- [DOCUMENT EXTRACT]
########################################

Margao is southern Goa’s capital, and it’s rather bustling compared to Panjim. There were big Portuguese buildings, but the city was more in the ugly Indian style than Panjim – I mean, lots of big, dirty concrete buildings. From here I was going to go to the village of Chandor where there are some restored Portuguese mansions. Because I now love riding on motorcycles, I hitched a ride to Chandor village 15 km away on the back of a motorcycle taxi. I took a lot of photos from the back of my motorcyle taxi. I saw women in saris bent over in rice paddies. I also saw a steel plant. I’ve noticed the water here is red. So are the stones and dirt. This could mean there is a lot of iron in Goa, and even if not, it is near the sea and there are a lot of huge, wide rivers from the sea that are perfect for shipping in the coal and iron to make steel. Also interesting is that Mario manufactures its Parachute hair coconut oil in Ponda. But anyway, calling Chandor a village is an overstatement. Chandor is a crossroads with a few shops and a huge church. There’s also a huge mansion right across the crossroads from the church. This was my primary destination.
The house is just like every other restored European house I’ve been to, except this one in India, not Europe. There are marble-topped tables, chandeliers, mirrors (the mirrors and chandeliers were from Belgium), Chinese porcelain pottery, ball rooms, uncomfortable-looking chairs and couches and four-poster beds. I guess this house is special though because everything was imported so far.
The house was built in stages. The first state was built 350 years ago, second 250 years ago, third 150 years ago. This is what I was told, at least, and the house is actually two wings, a wing built by each of two brothers. The wings are still owned by descendents of these brothers. Fifteen generations have passed through now. I wish I would’ve asked what business the brothers were in, but I forgot. I imagine them as owners of shipping companies, or maybe they were just aristocracy. My tour guides were first an old Goan lady, and then a middle age Goan man with health problems (huge gut, he smoked, and he liked to keep his tongue to his front teeth like a Down’s Syndrome sufferer), and all were difficult to understand and not particularly lively. I took a picture of this guy in the ballroom smoking a cigarette. I wanted to take it because I thought he would look cool smoking a cigarette in a ballroom. He said ok but I can’t publish it. At first he seemed tickled I wanted to take his picture. He asked why I took it. I told him cause I thought he looked cool. I don’t know that he understood what I meant. And as I was leaving, he asked me again why I took his picture, and I gave him the same answer, so he probably still didn’t understand. I think he’s really worried I’m going to use it to make fun of him. He told me his head is out of sorts because he had just woken up when I came to the door, and that he smokes to keep himself awake. Whatever, dude.

########################################

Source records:
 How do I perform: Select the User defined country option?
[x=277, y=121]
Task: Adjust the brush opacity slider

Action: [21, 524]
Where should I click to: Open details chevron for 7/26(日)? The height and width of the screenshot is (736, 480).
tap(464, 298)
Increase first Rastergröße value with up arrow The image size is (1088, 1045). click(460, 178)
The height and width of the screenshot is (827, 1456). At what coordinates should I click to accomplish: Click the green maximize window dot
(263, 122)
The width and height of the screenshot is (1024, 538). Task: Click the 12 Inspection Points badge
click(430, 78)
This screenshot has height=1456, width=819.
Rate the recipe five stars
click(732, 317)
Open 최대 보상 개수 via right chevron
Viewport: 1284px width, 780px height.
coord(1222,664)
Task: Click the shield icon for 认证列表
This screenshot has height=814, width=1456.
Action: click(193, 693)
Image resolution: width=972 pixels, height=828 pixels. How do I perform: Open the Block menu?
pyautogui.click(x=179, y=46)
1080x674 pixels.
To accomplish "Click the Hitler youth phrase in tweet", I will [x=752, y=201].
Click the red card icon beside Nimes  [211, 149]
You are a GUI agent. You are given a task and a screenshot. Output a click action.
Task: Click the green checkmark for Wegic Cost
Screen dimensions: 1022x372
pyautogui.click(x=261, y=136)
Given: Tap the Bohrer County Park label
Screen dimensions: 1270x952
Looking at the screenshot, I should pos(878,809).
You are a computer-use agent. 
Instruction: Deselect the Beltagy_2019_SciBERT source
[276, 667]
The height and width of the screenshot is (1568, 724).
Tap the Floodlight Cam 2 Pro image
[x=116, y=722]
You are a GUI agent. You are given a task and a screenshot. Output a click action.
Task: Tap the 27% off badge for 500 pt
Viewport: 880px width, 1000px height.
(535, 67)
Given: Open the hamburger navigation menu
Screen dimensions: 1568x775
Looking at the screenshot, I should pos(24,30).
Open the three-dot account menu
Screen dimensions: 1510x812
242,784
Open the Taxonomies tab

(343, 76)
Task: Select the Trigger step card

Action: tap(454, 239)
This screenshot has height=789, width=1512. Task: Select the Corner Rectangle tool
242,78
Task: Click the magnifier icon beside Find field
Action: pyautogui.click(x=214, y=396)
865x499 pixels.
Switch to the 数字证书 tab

########################################

- [YOUR TASK]
Write the next part of the Goa travel account, beginning right after its final sentence.

- [THE OUTPUT]
There’s another restored house in Chandor that offers tours too. I walked and walked out into the countryside, and I thought I would be very humble and ask some kids for directions. They told me I’d walked too far, so I started walking back and then started to think these kids gave me the wrong directions. I asked directions at another, much smaller, restored house, called Villa Formosa (Formosa, I know, means beautiful in Portuguese; Formosa was what the Portuguese called Taiwan.). The house was freshly painted orange and there were decorative tiles accenting it. It was quite beautiful and renovated more thoroughly than the tourist houses – but because the renovation made it appear very modern, I don’t think much about it was original like in the tourist houses. Anyway, those kids had told me the wrong direction, so I trudged the 1 km or so back to where I needed to be. (see now why I don’t ask people for directions?) Amazingly, it didn’t rain a drop until I got into the second house – I mean, I didn’t get soaked in rain today like I did yesterday.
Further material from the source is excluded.